Procedures for sample collection, handling, storage, transport, and analysis
A stringent regime should be established to govern the collection, handling, transport, and analysis of samples taken to support the investigation of alleged use of CBT weapons. Where possible, internationally recognized protocols for the collection of environmental and clinical samples should be followed. Experts with the requisite sample collection skills will be able to utilize these protocols readily to collect the various types of samples that could pertain to an investigation, such as:
- neat agent, munitions, remnants of munitions, other military delivery devices;
- NBC clothing and respirator canisters;
- environmental samples;
- food and drinking water;
- biomedical samples from human or animal sources; and,
- any affected crops and other vegetation.
During pre-mission planning consultations with the laboratories likely to analyze environmental samples should be undertaken to establish the appropriate amount to be collected for various kinds of environmental samples.

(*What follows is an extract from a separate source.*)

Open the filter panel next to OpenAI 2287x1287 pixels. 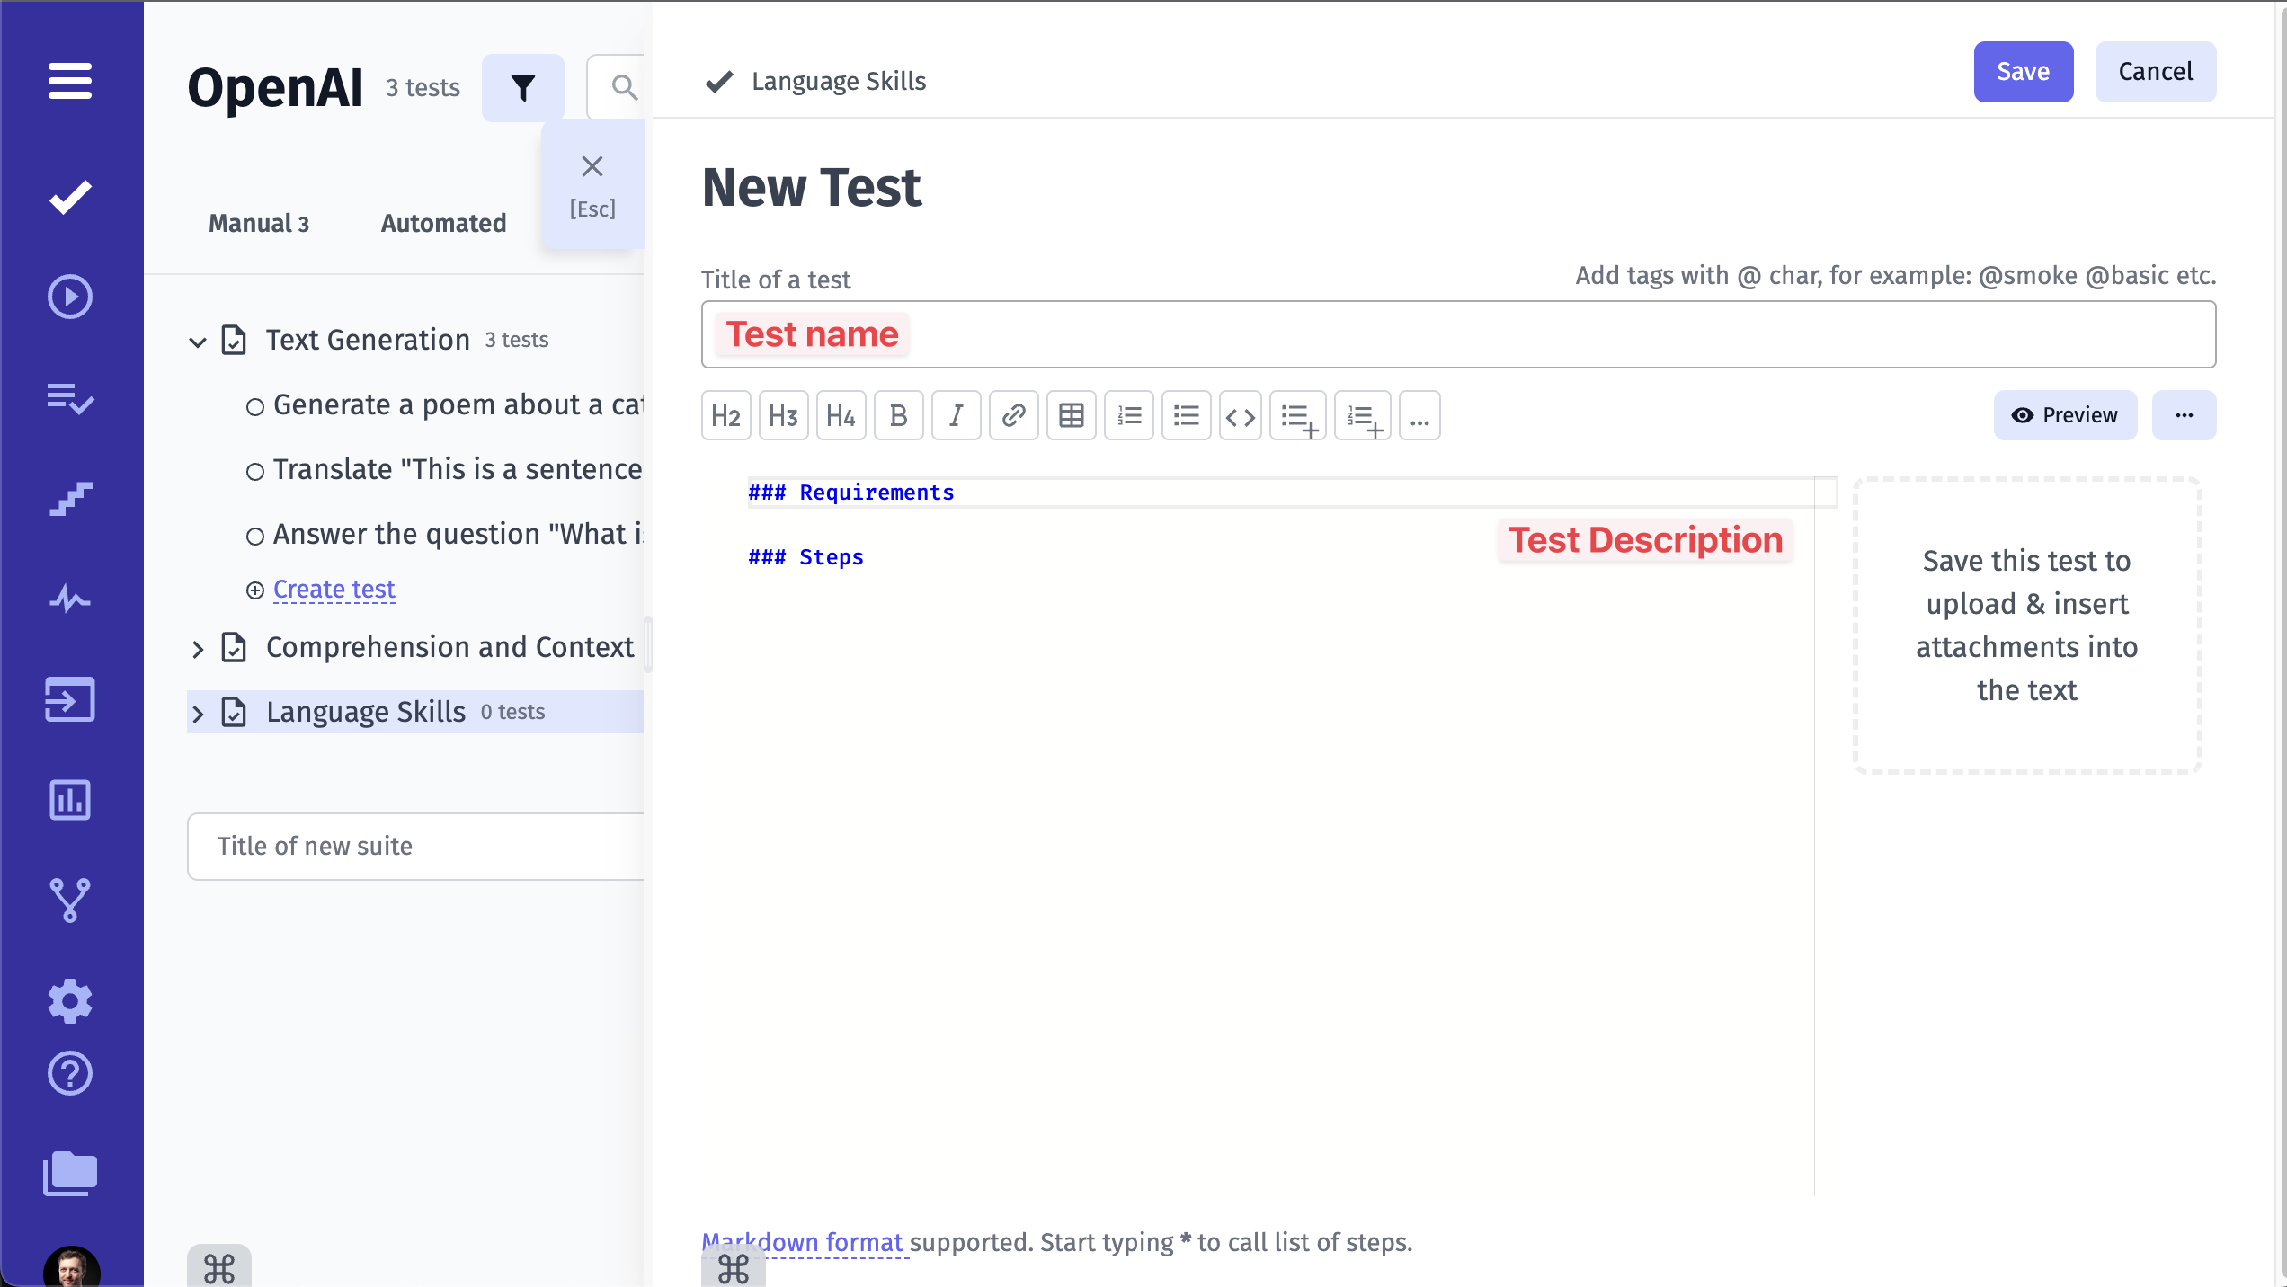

When the alleged event could be of biological origin, the initiation of the event may have occurred several days or weeks before the Secretary-General is asked to investigate. During pre-mission planning and upon arrival at the investigation site, the Secretary-General’s experts should identify and consider the samples collected earlier by other local, national, and relevant international authorities and organizations. In particular, the team should consider whether to accept the analysis of these samples, to re-test such samples, or to re-take and analyze some or all samples. Moreover, the investigatory team should seek to include such samples and/or the sample analysis in the records of the investigation.
As samples are taken, the investigative team should initiate appropriate chain-of-custody procedures (e.g., documentation, secure storage) and carry them through to the point at which samples are destroyed. The chain of custody form below illustrates the basic process of chain-of-custody. To preserve their integrity, samples should be placed in suitable material and stored and shipped at the appropriate temperature. As needed, the investigation team should pre-screen samples, such as those taken from bomb fragments or devices, for non-biological material (e.g., explosives, radioactive material) prior to shipment.
Field assays may assist with preliminary screening of samples and help ensure the health and safety of the investigators. Where possible, an analysis of samples may be conducted on site. On-site analysis capabilities and standards may be sufficient to enable definitive identification and characterization of chemical samples. However, particularly for biological samples, any analysis conducted in the field should be confirmed according to the process described in paragraph 97 d (ii).